REQUIRED ACTION:
Take the line with "This screenshot has height=452, width=671." and every line after it, through the end of the listing, and give them again exactly, pictures excluded.

- - - - - - -

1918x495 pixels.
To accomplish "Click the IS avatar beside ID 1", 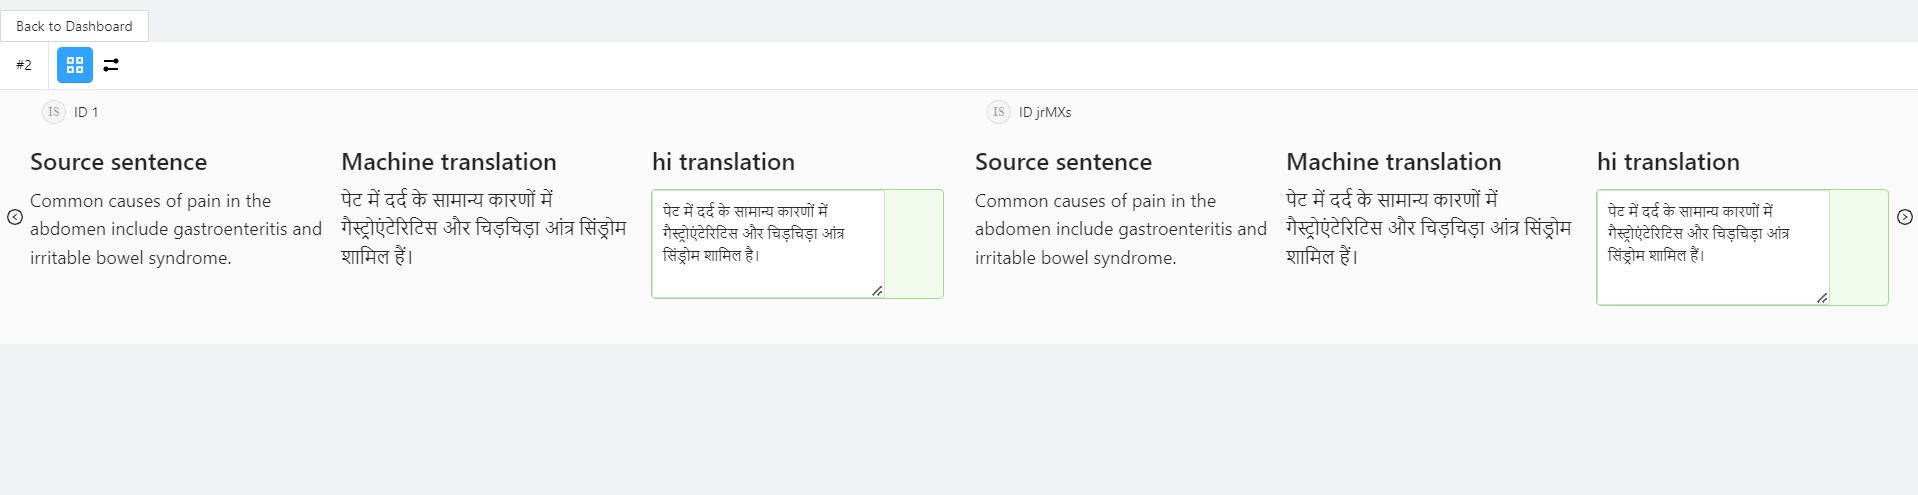I will 54,112.
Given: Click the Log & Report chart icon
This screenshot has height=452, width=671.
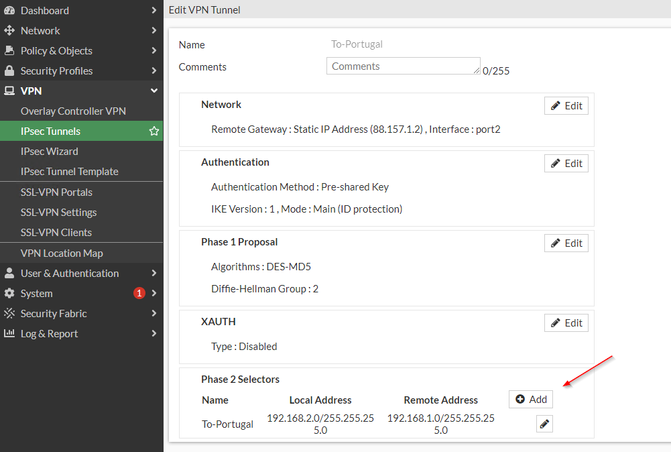Looking at the screenshot, I should (x=10, y=334).
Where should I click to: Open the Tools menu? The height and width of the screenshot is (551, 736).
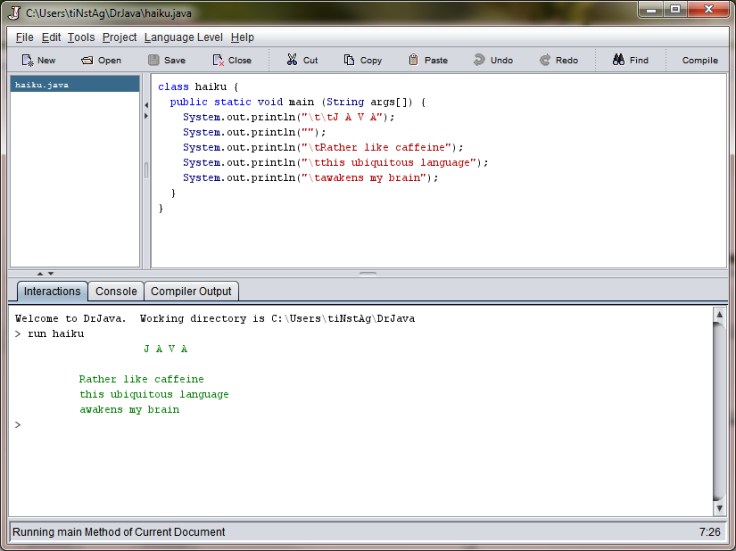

- - - - - - -

WRITTEN RESPONSE:
This screenshot has height=452, width=671.
Looking at the screenshot, I should (x=10, y=334).
Where should I click to: Open the Tools menu? The height and width of the screenshot is (551, 736).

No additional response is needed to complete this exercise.